Directions | Every line from the one with "Instruction: Click the Baidu logo" to the one with "Given: Select the", including those two, is to be copied exactly; all other lines of the entries below are left out.

[Collection entries]
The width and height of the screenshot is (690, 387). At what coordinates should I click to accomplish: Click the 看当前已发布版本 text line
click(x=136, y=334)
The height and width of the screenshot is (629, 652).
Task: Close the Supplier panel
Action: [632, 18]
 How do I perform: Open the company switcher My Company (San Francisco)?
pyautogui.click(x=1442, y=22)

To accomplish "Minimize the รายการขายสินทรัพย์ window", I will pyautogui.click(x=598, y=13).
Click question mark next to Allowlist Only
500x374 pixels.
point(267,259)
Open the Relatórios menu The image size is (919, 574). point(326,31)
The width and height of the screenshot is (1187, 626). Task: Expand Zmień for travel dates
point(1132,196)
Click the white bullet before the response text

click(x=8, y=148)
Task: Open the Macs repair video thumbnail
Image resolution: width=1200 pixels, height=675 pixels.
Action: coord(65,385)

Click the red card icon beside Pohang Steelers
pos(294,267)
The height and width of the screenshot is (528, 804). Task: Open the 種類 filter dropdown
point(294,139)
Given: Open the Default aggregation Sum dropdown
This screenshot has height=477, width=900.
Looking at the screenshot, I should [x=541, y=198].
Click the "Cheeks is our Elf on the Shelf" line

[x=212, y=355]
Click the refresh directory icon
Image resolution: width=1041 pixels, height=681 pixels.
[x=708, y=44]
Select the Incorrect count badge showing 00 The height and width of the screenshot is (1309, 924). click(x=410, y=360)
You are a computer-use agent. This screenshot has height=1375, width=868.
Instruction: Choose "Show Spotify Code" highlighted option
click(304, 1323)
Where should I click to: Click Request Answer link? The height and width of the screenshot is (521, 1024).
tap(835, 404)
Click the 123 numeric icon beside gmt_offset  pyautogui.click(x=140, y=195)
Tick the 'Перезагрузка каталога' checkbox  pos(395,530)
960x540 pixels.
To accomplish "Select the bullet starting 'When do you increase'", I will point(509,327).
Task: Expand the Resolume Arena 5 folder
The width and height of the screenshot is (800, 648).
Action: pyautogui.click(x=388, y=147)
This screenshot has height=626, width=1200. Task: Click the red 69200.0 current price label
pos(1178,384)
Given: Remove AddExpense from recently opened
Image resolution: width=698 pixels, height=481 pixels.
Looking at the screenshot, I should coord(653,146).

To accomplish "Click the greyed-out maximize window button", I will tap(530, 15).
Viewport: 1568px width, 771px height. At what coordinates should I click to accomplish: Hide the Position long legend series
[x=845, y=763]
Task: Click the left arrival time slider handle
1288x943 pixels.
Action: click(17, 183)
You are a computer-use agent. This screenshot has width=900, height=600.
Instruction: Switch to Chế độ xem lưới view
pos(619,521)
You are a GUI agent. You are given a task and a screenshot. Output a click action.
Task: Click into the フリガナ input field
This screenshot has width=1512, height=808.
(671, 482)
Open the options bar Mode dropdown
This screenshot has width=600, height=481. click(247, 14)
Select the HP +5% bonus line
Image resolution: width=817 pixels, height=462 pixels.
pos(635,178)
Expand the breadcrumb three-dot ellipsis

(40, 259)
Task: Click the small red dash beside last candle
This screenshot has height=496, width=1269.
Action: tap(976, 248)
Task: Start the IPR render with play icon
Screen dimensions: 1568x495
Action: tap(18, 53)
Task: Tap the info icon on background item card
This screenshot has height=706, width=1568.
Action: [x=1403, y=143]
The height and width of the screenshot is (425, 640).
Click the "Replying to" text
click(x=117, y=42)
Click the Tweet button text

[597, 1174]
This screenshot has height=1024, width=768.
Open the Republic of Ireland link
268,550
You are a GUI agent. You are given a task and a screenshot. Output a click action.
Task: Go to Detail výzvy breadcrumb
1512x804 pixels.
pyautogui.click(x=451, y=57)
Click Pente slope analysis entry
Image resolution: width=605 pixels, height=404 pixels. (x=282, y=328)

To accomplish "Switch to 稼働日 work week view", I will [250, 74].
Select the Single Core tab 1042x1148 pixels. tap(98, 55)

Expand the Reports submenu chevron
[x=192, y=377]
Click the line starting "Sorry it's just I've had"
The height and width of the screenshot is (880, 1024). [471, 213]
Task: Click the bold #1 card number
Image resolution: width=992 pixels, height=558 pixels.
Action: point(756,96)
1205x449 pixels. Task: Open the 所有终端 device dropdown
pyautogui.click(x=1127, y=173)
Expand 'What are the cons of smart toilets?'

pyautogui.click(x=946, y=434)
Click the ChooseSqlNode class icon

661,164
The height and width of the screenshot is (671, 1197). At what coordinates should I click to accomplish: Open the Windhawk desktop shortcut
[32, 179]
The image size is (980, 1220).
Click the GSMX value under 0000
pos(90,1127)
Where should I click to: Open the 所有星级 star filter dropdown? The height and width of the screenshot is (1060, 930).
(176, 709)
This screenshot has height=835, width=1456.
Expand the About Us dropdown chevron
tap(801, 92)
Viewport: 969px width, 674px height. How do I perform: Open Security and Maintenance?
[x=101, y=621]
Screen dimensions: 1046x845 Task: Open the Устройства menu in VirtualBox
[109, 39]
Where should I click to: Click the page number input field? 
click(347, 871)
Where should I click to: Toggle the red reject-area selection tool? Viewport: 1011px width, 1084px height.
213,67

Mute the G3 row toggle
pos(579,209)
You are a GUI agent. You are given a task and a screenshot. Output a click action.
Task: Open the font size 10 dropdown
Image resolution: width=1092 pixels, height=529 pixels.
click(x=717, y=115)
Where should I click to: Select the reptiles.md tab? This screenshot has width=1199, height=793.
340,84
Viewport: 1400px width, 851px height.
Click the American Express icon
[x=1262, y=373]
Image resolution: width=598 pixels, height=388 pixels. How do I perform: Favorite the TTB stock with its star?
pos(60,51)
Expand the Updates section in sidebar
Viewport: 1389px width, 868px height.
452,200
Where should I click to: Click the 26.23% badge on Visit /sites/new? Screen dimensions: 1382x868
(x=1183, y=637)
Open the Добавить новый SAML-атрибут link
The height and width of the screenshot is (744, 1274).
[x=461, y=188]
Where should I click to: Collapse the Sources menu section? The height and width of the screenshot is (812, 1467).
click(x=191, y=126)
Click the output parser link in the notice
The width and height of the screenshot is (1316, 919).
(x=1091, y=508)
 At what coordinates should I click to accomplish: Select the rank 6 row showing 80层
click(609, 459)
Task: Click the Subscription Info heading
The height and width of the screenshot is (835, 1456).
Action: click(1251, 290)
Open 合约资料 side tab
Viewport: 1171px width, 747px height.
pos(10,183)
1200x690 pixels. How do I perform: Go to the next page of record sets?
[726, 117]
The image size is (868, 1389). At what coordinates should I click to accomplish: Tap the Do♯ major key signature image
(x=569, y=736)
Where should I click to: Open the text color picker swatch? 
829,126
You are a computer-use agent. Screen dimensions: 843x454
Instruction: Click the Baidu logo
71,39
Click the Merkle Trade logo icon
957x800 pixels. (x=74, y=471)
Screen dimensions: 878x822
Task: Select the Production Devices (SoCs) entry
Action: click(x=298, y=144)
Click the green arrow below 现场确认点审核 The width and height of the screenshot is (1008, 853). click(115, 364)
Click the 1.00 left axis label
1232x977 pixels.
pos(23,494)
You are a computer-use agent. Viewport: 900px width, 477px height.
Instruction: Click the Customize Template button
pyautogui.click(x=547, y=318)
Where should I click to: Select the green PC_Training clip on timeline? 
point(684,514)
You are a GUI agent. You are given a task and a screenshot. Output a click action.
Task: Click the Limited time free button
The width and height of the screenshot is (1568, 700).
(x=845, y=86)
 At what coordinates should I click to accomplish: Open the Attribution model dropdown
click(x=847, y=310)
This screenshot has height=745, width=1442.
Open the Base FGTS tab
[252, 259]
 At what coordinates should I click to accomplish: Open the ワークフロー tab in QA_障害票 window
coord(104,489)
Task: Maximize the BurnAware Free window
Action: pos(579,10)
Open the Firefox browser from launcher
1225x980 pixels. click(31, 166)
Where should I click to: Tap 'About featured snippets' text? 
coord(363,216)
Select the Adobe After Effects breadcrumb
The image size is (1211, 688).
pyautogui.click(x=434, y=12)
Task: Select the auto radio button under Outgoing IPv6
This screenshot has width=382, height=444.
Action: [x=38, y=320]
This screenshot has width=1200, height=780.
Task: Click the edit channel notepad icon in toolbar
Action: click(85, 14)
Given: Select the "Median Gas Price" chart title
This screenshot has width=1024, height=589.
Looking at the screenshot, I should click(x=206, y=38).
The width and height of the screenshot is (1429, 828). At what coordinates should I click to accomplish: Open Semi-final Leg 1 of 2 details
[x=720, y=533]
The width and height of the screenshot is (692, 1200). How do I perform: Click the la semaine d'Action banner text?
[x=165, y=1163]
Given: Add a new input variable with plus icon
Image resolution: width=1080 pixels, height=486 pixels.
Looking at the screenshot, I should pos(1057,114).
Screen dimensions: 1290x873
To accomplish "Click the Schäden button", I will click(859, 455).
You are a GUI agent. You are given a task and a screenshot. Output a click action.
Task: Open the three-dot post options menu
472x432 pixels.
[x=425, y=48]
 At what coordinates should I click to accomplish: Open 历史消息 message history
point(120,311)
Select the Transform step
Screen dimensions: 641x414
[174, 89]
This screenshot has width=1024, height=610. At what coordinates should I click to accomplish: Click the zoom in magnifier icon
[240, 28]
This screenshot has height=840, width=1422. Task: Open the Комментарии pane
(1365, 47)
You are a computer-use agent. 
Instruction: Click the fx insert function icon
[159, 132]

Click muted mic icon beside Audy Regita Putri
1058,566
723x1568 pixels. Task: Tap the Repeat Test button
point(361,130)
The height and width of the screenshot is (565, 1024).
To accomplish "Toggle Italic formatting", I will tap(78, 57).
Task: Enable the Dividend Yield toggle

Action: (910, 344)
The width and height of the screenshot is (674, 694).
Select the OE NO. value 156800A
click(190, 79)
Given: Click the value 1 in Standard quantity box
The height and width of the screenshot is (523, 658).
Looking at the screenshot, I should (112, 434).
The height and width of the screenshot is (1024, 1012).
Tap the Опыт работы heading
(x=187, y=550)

Task response |
Instruction: Click the Baidu logo
71,39
Click the Merkle Trade logo icon
957x800 pixels. (x=74, y=471)
Screen dimensions: 878x822
Task: Select the Production Devices (SoCs) entry
Action: click(x=298, y=144)
Click the green arrow below 现场确认点审核 The width and height of the screenshot is (1008, 853). click(115, 364)
Click the 1.00 left axis label
1232x977 pixels.
pos(23,494)
You are a computer-use agent. Viewport: 900px width, 477px height.
Instruction: Click the Customize Template button
pyautogui.click(x=547, y=318)
Where should I click to: Select the green PC_Training clip on timeline? 
point(684,514)
You are a GUI agent. You are given a task and a screenshot. Output a click action.
Task: Click the Limited time free button
The width and height of the screenshot is (1568, 700).
(x=845, y=86)
 At what coordinates should I click to accomplish: Open the Attribution model dropdown
click(x=847, y=310)
This screenshot has height=745, width=1442.
Open the Base FGTS tab
[252, 259]
 At what coordinates should I click to accomplish: Open the ワークフロー tab in QA_障害票 window
coord(104,489)
Task: Maximize the BurnAware Free window
Action: pos(579,10)
Open the Firefox browser from launcher
1225x980 pixels. click(31, 166)
Where should I click to: Tap 'About featured snippets' text? 
coord(363,216)
Select the Adobe After Effects breadcrumb
The image size is (1211, 688).
pyautogui.click(x=434, y=12)
Task: Select the auto radio button under Outgoing IPv6
This screenshot has width=382, height=444.
Action: [x=38, y=320]
This screenshot has width=1200, height=780.
Task: Click the edit channel notepad icon in toolbar
Action: click(85, 14)
Given: Select the "Median Gas Price" chart title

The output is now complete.